Alıştırma 1:
Listede "Task: Click the star" ifadesini içeren satırdan başlayarak "coord(471,69)" ifadesini içeren satıra kadar, iki uç da dahil, satırları aynen yeniden yazın.

Baskıya, sömürüye ve köleliğe karşı isyan ateşlerini yakalım!

  • Arşiv
  • |
  • Sol Hareket
  • |
  • 13 Mart 2012
  • 14:27

Newroz alanlarında birleşelim!

Kardeşler!

Newroz sömürüye, köleliğe, baskı ve zulme karşı emekçi halkların isyan günüdür. Zalim Dehaklar’a karşı demirci Kawalar’ın başkaldırı günüdür. Emekçi halklar yüzyıllardır bu başkaldırı gününde “artık yeter!” çığlığını yükseltiyorlar.

Bu çığlık bu yılın Newroz’unda da dört bir yanda yankılanacak. Newroz alanlarına çıkacak yüzbinlerce emekçi isyan ateşlerini yakacak, özgürlük ve kurtuluş için omuz omuza verecek. Tıpkı zalim Dehak gibi emekçilerin kanıyla beslenen bu düzenin efendilerine “dur” diyecek.

Kardeşler!

Bu yılın Newroz’unda isyan ateşlerini yakmak için nedenlerimiz her zamankinden daha fazla. Öncelikle kardeş Kürt halkına yönelik baskı ve zorbalığın sınır tanımadığı bir dönemden geçiyoruz. Ulusal hakları yok sayılan, özgürlük ve eşitlik talepleri karşılanmayan, meşru haklarını fiilen kullanmak istediğinde de sınırsız bir zorbalığın hedef olan Kürt halkı tam bir “siyasi soykırım”la yüzyüze. Hakları için mücadele eden binlerce Kürt emekçisi zindanlara kapatılıyor. Bu da yetmiyor, Uludere’de olduğu gibi, üzerlerine bombalar yağdırılıyor.

Liste:
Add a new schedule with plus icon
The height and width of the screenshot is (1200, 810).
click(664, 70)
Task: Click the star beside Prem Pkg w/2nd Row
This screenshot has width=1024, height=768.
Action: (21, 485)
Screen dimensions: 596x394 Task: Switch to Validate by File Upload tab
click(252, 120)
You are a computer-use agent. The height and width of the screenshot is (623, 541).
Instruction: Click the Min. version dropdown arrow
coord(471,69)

---

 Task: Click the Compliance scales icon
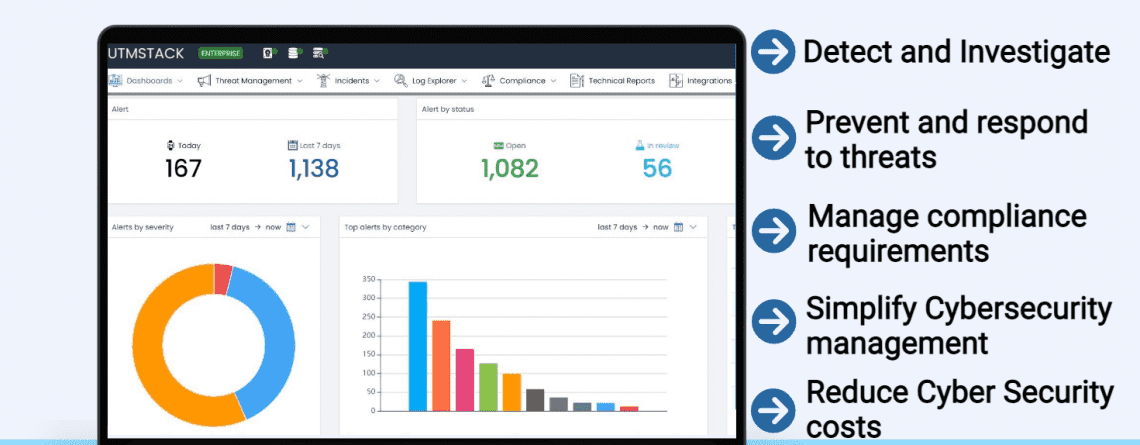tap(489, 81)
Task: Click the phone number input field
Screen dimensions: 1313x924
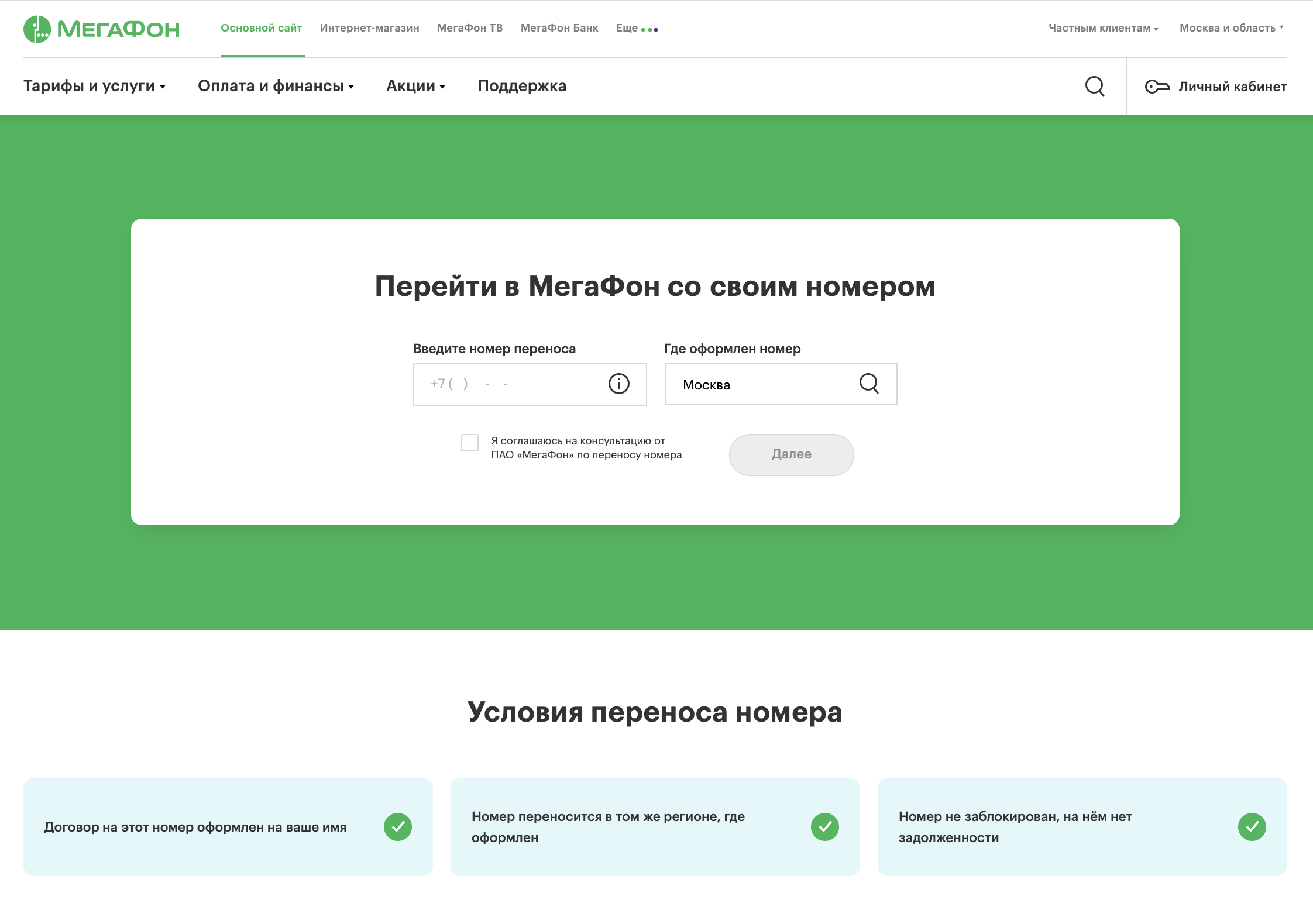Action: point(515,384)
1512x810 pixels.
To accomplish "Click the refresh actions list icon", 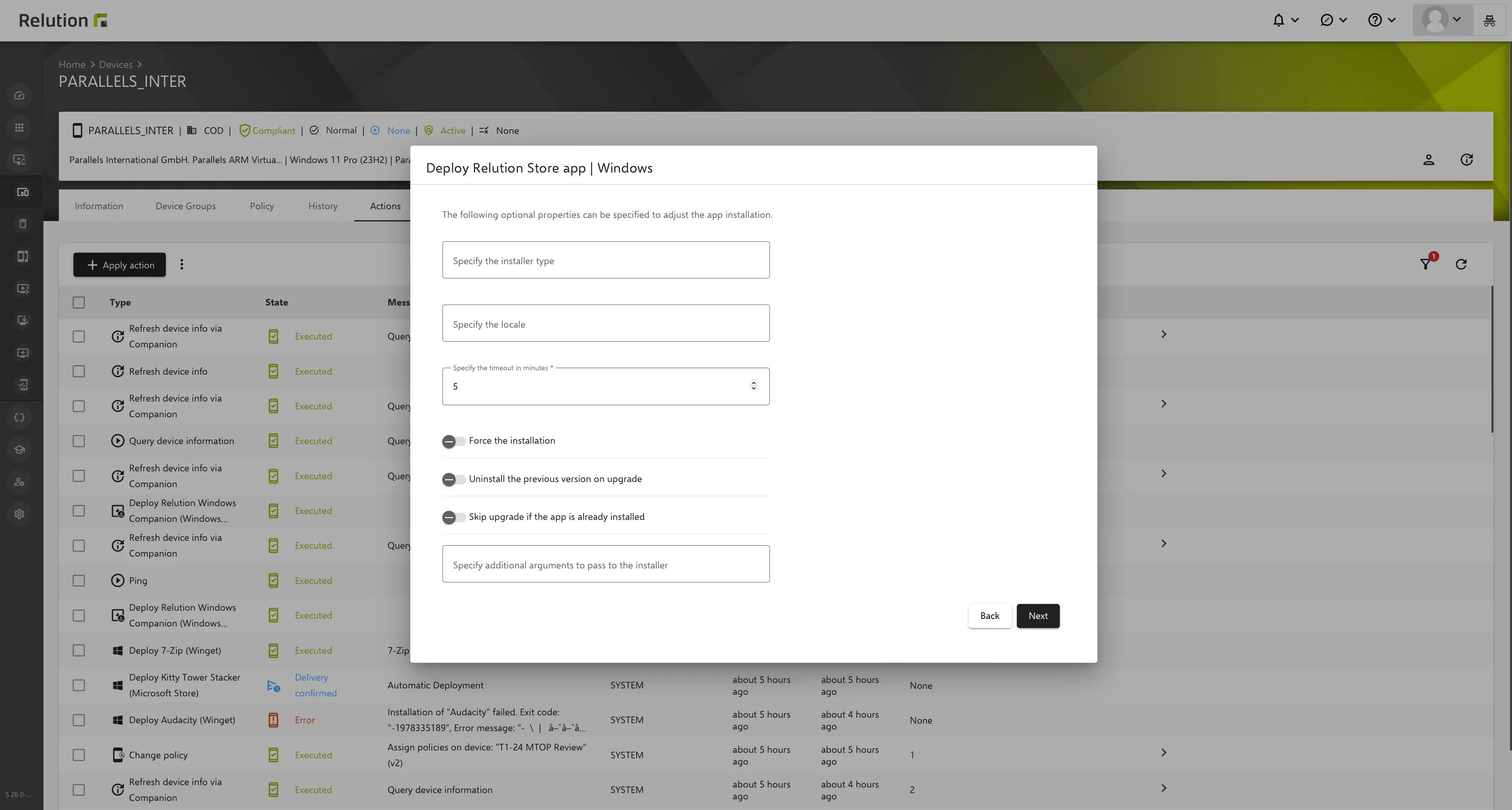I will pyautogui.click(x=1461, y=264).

Alıştırma 2:
Newroz metninde, Kürt emekçilerinin üzerine bombaların yağdırıldığı yer olarak hangi yer anılıyor?

Tam çözüm 1:
Task: Click the star beside Prem Pkg w/2nd Row
This screenshot has width=1024, height=768.
Action: (21, 485)
Screen dimensions: 596x394 Task: Switch to Validate by File Upload tab
click(252, 120)
You are a computer-use agent. The height and width of the screenshot is (623, 541).
Instruction: Click the Min. version dropdown arrow
coord(471,69)

Tam çözüm 2:
Uludere.